No le quito ojo a su cara llena de arrugas, y pienso que no cabe ninguna más. Haciendo acopio de valor, ataco de nuevo: ¡Gracias...! (Un "gracias" sin medida, sin anestesia...a bocajarro)
Vuelve a sonreírme. Levanta su arrugada mano como diciéndome adiós; con la oscuridad de un día nublado, contesta: "Gracias a vosotros".

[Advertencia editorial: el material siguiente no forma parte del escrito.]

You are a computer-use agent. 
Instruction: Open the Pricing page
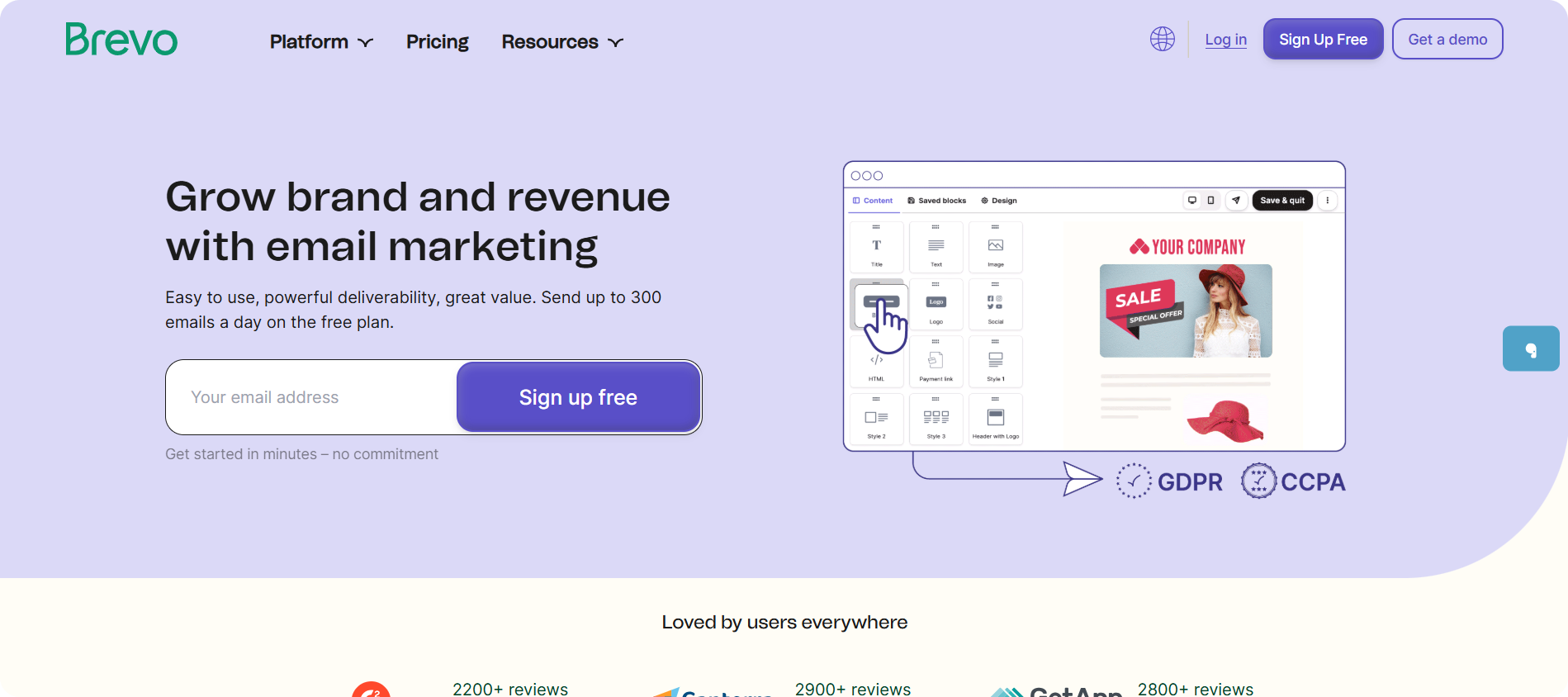pyautogui.click(x=437, y=42)
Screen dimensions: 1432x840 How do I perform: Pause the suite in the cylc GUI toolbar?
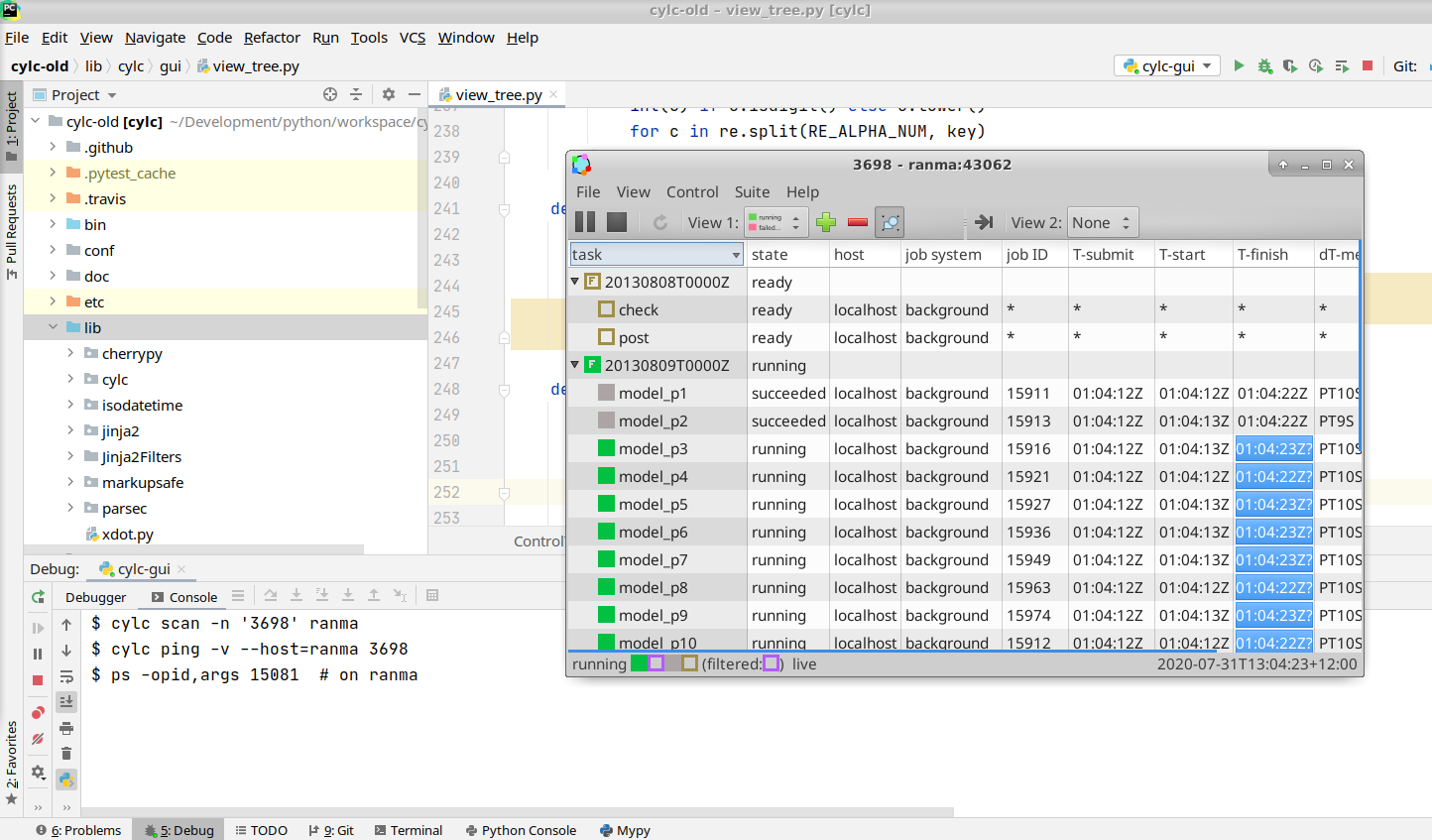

Baja la cabeza y prosigue su paseo hacia la Plaza de la Merced. La Plaza es un sitio antiguo, el ambiente es viejo... la seño Rosa es casi tan vieja como el atrezzo de la escena. Camina paralela al bodrio de plaza que, una vez, fue punto emblemático de la ciudad y hoy es un catálogo de cementos y un muestrario de litronas.
Es curioso. Agradecerle a alguien su existencia y dedicación. Nunca hablé con ella, nunca habló con mis padres. Pero tiene ese algo, ese sabor a vieja escuela que se está perdiendo. Será por eso el agradecimiento.